Le tweet en question a donc été signé Romain Bardet, la semaine dernière, après le Tour d’Émilie (...). Le deuxième du Tour de France 2016 écrivait : « Quand je vois ces images du Tour d’Emilie, une de mes courses préférées, je n’ai pas l’impression d’avoir monté le même versant de San Luca ces années-là (pour la faire simple 2 bornes à 10 %), c’était du moto GP cette année ? », écrivait l’Auvergnat sur le réseau social. Très vite, presque tout le peloton français en a eu connaissance. Et tous ont eu un avis sur la question.

Quand je vois ces images du Tour d’Emilie, une de mes courses préférées, j’ai pas l’impression d’avoir monté le même versant de San Luca ces années là (pour la faire simple 2 bornes à 10%), c’était du moto GP cette année ? ???? https://t.co/9fSouNc4T2

— Romain Bardet (@romainbardet) October 2, 2021

Une semaine après, Ouest-France a souhaité questionner différents acteurs du peloton afin de savoir si eux aussi avaient le même sentiment que le Brivadois désormais sous les couleurs de l’équipe DSM. Ce discours du « toujours plus vite » est en effet un refrain que l’on entend depuis des années sur les courses, mais est-ce que cela a encore franchi un cran, cette saison ? David Gaudu, Finistérien de l’équipe Groupama-FDJ, pense que oui. Il nous l’a dit juste avant le Tour de Lombardie. « Depuis le début de saison, je n’ai jamais sorti autant de Watts (la puissance) que cette année. Au final, pour toutes les courses, pour espérer jouer devant, ne serait-ce que pour être dans le top 10, il faut battre ses records tous les jours sur toutes les arrivées un peu difficiles. C’est une année où ça roule vraiment très très vite, où tout le monde roule plus vite On a des équipiers qui sont aussi forts que certains leaders, donc ça augmente aussi le niveau, et tout le monde doit l’augmenter. Mais c’est clair que ça roule beaucoup plus vite qu’avant »
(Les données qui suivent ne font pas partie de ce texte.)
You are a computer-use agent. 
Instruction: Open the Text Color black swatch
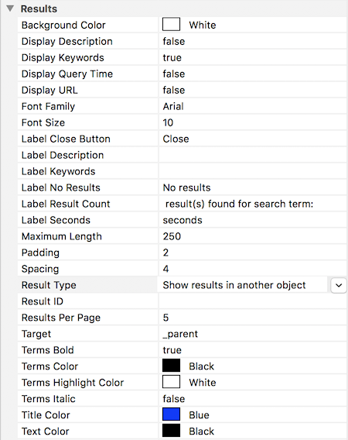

Le deuxième Tour de France le plus rapide de l’histoire

Que disent les chiffres ? Régulièrement, oui, des records d’ascension tombent, quand d’autres restent encore accrochés à des vilaines années. Mais globalement, oui, cela roule très vite ces temps-ci. Factuellement, par exemple, le Tour de France 2021, remporté par Tadej Pogacar, s’est parcouru à une vitesse moyenne de 41,165 km/h. Dans l’histoire, ce Tour 2021 fut le deuxième plus rapide, après celui de 2005 (édition non attribuée après le déclassement de Lance Armstrong) (...).

Guillaume Martin a justement fini meilleur français de cette Grande Boucle 2021. Pour lui, non, les vitesses ne sont pas devenues folles. « Je serais beaucoup plus mesuré que Romain. J’ai regardé la course dont il parlait puisque je l’ai faite, et je me suis aperçu que ça avait monté moins vite que lors de certaines éditions. Certes, sur les images, on a le sentiment que ça fuse, mais c’était sur un replat. La partie raide était passée. » Le Normand de Cofidis remarque que « ce n’est pas la première année où l’on entend des discours sur la vitesse. J’ai l’impression que c’est une vieille rengaine, tous les ans on dit que ça roule plus vite qu’avant, on dit qu’on finit les saisons plus fatiguées, que c’est la course la plus usante, etc. Il faut prendre de la distance vis-à-vis de tout ça. »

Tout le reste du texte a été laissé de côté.